• [WORK TASK] Which lines below mention "computer"? Pick each one out.

• [DATA TO PROCESS]
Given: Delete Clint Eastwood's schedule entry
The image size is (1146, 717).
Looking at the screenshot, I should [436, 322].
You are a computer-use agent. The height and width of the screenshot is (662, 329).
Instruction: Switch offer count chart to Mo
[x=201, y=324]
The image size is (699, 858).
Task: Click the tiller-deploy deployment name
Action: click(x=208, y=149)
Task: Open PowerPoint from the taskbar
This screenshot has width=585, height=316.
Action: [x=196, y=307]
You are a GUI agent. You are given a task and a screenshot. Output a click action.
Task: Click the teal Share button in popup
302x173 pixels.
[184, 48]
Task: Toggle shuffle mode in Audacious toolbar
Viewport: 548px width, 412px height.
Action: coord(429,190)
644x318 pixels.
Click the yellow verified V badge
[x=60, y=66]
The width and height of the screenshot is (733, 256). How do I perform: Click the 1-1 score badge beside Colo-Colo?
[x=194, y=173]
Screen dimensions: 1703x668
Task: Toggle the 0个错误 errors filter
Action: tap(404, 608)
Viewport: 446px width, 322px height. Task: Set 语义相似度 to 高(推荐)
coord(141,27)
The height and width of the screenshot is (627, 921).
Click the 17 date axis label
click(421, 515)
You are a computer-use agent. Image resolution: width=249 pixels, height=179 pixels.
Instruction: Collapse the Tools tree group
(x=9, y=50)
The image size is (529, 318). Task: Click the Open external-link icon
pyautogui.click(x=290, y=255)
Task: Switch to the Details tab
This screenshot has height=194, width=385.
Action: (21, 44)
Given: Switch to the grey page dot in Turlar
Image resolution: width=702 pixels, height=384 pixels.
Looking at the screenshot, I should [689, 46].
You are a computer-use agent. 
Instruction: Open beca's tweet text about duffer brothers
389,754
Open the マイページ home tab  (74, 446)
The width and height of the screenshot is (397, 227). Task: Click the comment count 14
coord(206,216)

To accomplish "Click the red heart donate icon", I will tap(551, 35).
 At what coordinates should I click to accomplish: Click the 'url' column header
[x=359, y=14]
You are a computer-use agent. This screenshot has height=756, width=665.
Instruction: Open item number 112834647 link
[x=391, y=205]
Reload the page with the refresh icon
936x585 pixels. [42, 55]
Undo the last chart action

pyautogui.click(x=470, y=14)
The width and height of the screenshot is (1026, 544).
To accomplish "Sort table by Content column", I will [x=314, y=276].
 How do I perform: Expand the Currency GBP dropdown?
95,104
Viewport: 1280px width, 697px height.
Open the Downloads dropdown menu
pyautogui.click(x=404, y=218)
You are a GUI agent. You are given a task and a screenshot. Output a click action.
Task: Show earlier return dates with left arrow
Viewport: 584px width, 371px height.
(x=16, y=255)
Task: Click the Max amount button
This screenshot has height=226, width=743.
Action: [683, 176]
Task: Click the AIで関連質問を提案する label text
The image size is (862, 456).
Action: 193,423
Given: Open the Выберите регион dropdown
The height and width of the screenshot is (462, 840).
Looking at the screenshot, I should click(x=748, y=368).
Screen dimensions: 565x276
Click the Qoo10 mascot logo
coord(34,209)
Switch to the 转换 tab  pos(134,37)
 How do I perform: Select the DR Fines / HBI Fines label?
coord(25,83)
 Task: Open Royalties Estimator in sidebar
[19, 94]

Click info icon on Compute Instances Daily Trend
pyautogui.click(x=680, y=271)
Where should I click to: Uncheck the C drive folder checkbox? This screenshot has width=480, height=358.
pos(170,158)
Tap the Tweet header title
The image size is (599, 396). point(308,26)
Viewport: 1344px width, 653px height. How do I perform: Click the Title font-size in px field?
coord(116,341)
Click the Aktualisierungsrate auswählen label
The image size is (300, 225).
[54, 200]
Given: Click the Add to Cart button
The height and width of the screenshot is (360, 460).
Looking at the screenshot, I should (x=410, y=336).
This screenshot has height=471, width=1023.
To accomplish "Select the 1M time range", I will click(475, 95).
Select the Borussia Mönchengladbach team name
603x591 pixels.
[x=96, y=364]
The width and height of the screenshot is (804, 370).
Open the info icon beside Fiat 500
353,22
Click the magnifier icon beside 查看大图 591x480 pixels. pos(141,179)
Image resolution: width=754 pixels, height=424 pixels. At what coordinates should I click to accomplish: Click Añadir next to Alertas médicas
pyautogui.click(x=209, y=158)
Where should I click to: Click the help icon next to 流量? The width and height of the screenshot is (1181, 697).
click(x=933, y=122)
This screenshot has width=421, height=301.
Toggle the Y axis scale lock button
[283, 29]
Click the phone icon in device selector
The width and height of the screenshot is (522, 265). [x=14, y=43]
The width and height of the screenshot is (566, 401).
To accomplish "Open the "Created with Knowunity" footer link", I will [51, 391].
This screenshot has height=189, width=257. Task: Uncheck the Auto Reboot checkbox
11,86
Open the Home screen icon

• [EXERCISE RESPONSE]
You are a computer-use agent. The height and width of the screenshot is (662, 329).
You are a computer-use agent. Image resolution: width=249 pixels, height=179 pixels.
You are a computer-use agent. 
You are a computer-use agent. This screenshot has height=756, width=665.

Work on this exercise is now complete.